+++ Фрагмент текста
И вот какой интересный эффект. Как я уже рассказывала, моя жизнь "в осаде врачей и шприцев"
научила меня терпеть, не загадывать наперёд и не доверять постоянству счастья - другими словами, увы, не научила брать штурмом желаемое, простраивать планы на будущее и дышать полной грудью .
В отношении моего героя это проявлялось в том, что я с глубоким погружением проживала его пребывание в больничной палате или в нашей с ним потайной комнатушке в процессе излечения, но совершенно не представляла его дальнейшей жизни, несомненно счастливой - но в чём это счастье будет состоять? "И будет она фруктами меня там угощать, и будет в старом гнёздышке воробушек пищать" - так беспомощно кончался второй куплет моей песни, долженствовавший передать мечты героя о возвращении домой к мирной жизни.
++++++
+++ Собранные данные
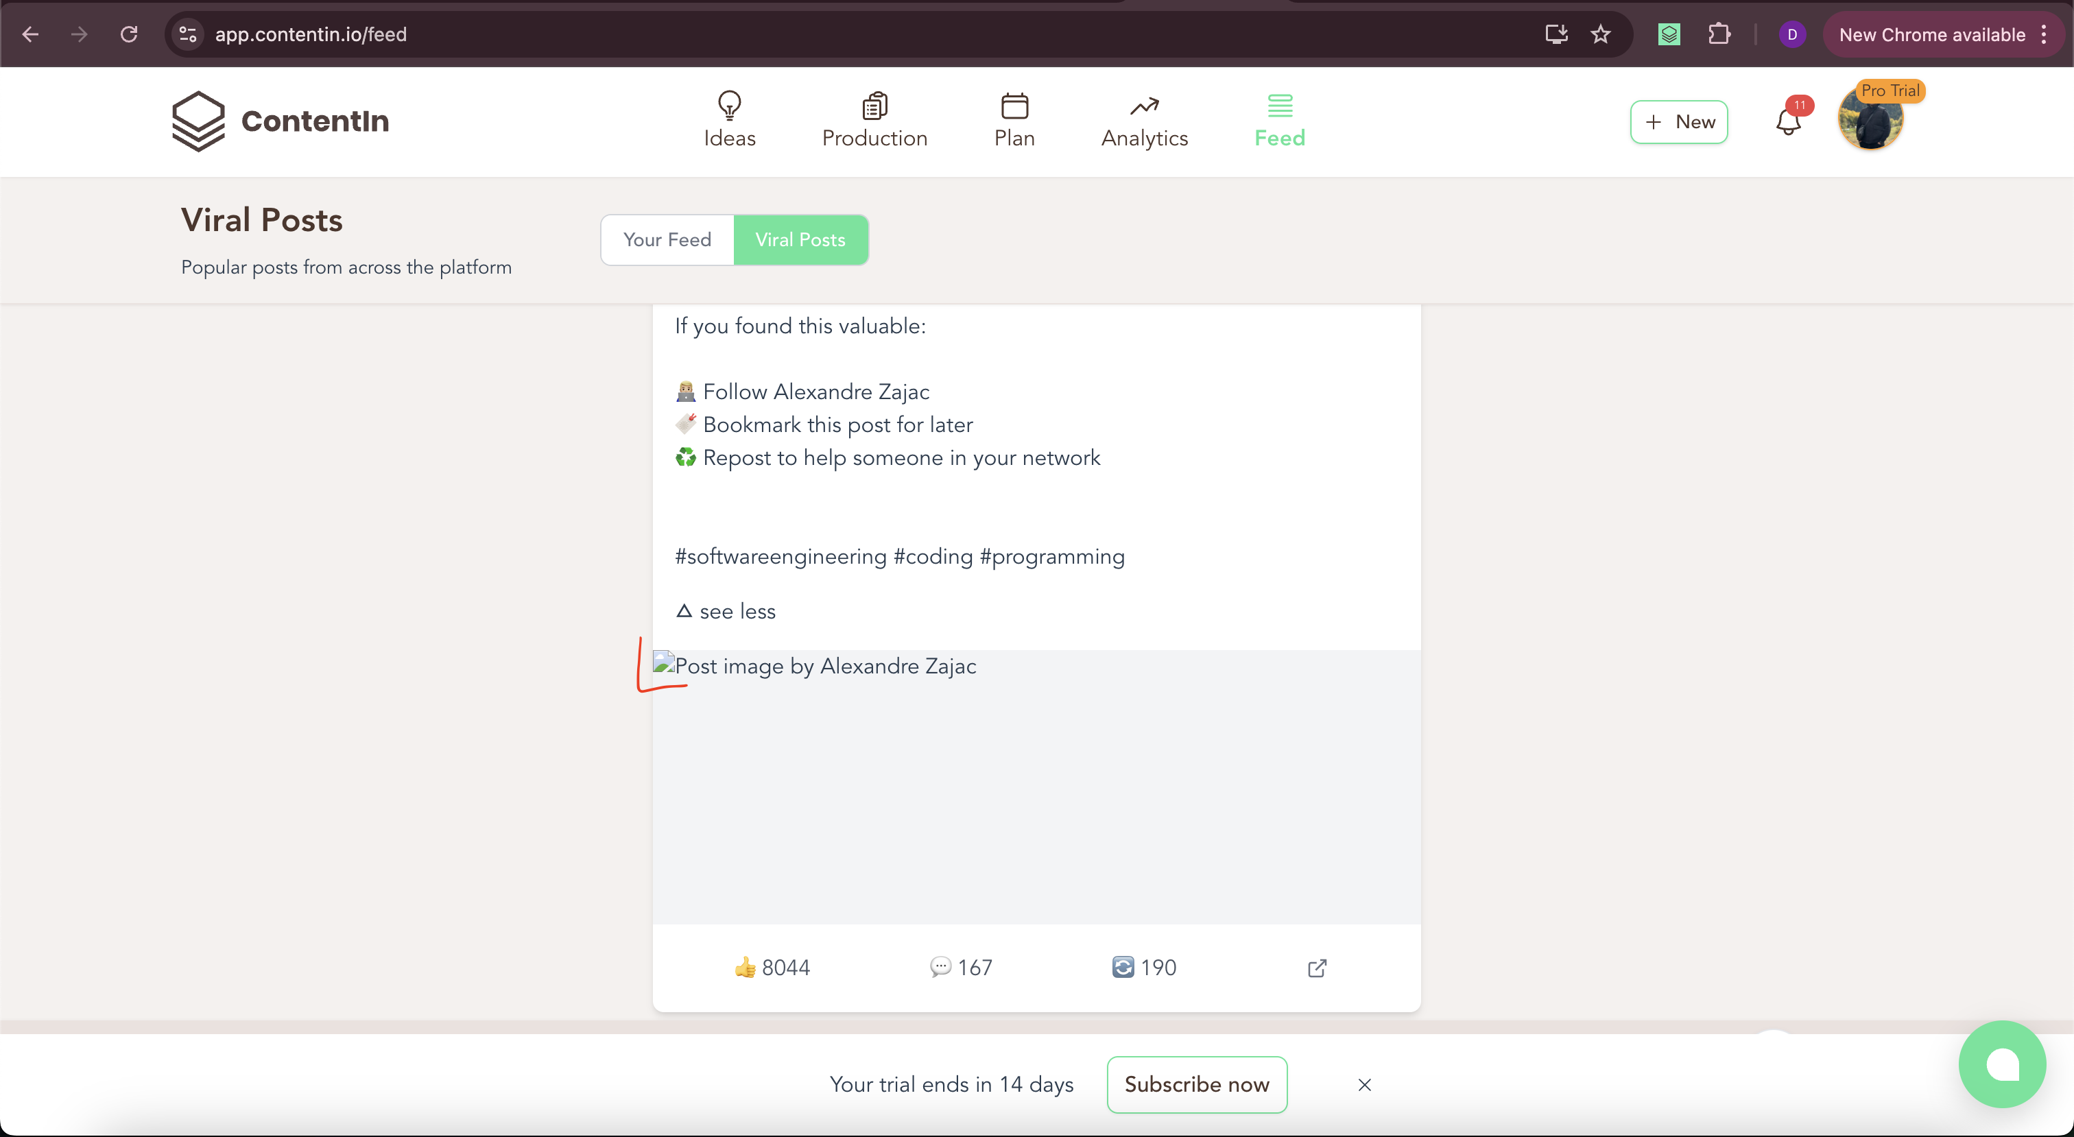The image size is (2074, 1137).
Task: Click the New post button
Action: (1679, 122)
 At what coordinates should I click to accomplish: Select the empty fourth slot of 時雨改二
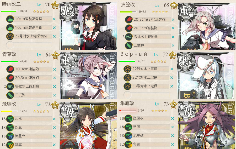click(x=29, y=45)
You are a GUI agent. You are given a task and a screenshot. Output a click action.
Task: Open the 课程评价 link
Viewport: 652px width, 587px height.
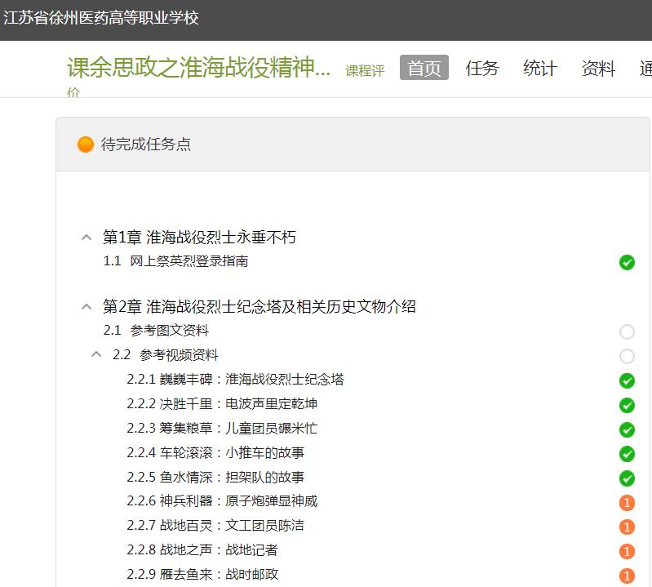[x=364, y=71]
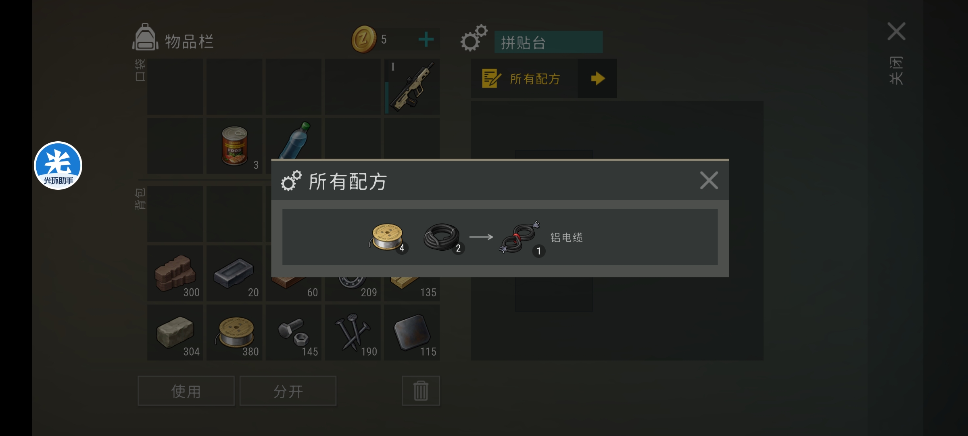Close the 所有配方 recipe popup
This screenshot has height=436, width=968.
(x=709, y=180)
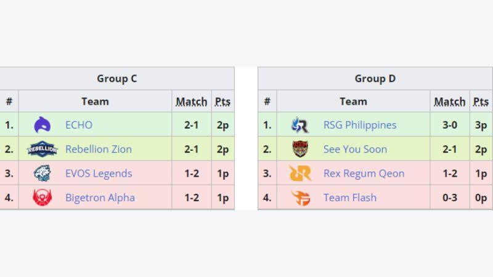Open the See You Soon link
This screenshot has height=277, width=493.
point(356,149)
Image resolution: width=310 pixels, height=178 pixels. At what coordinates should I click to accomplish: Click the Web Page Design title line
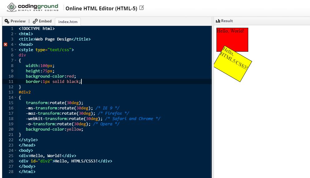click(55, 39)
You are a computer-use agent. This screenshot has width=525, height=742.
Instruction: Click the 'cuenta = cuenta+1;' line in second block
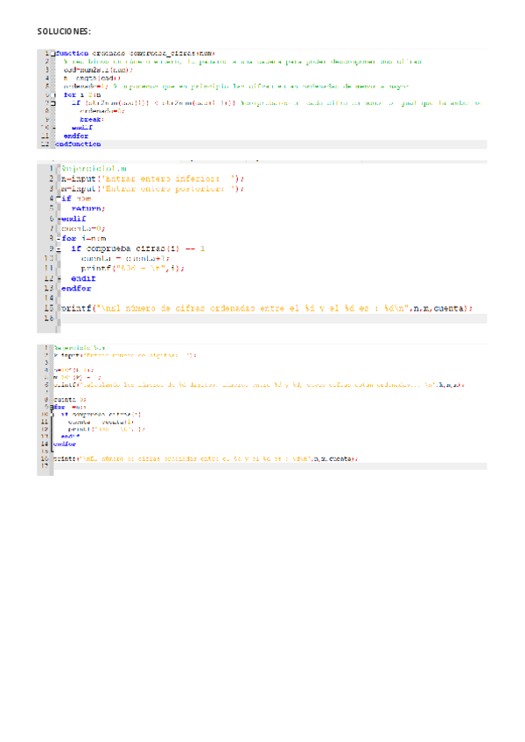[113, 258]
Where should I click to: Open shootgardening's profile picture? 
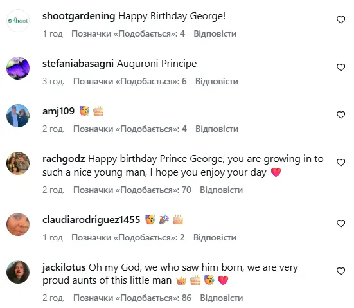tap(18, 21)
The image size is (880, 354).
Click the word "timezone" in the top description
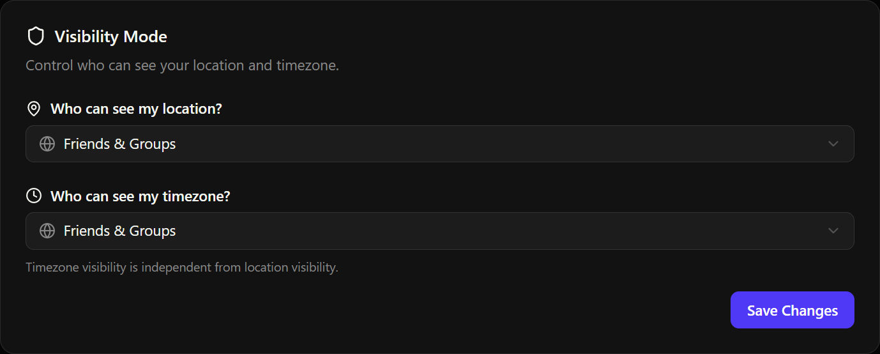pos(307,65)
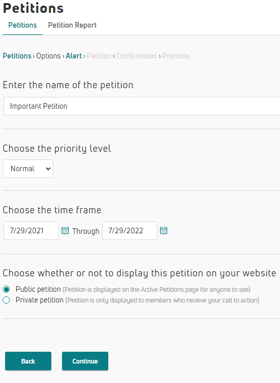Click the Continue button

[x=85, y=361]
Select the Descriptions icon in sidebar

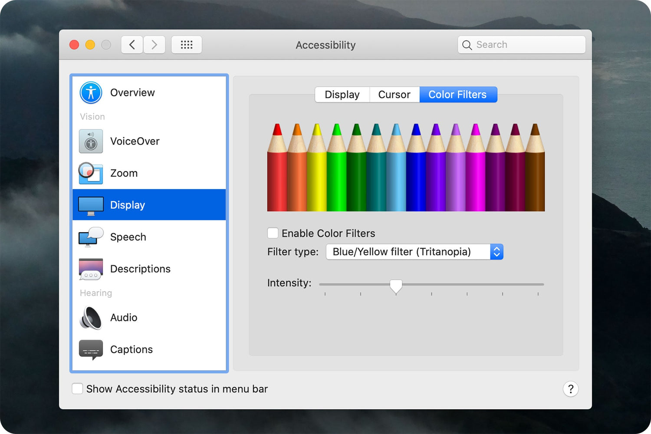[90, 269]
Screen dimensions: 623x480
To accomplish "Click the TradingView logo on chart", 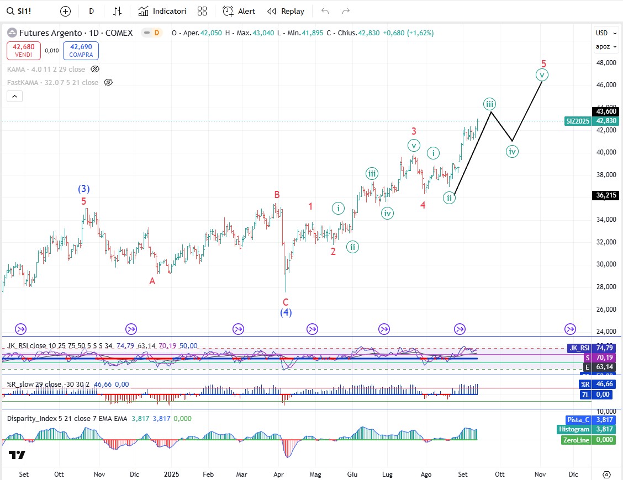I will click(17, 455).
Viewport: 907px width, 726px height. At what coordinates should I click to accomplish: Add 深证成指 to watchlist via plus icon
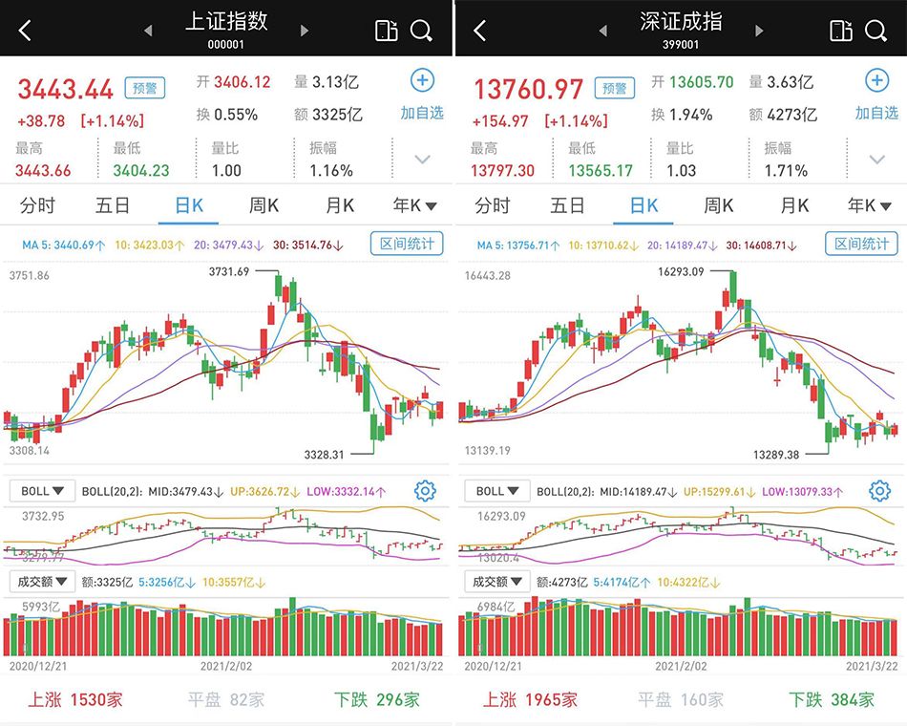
++++++
→ Условие задания
Чему научила жизнь «в осаде врачей и шприцев», согласно фрагменту текста?

→ Решение задания
Терпеть, не загадывать наперёд и не доверять постоянству счастья.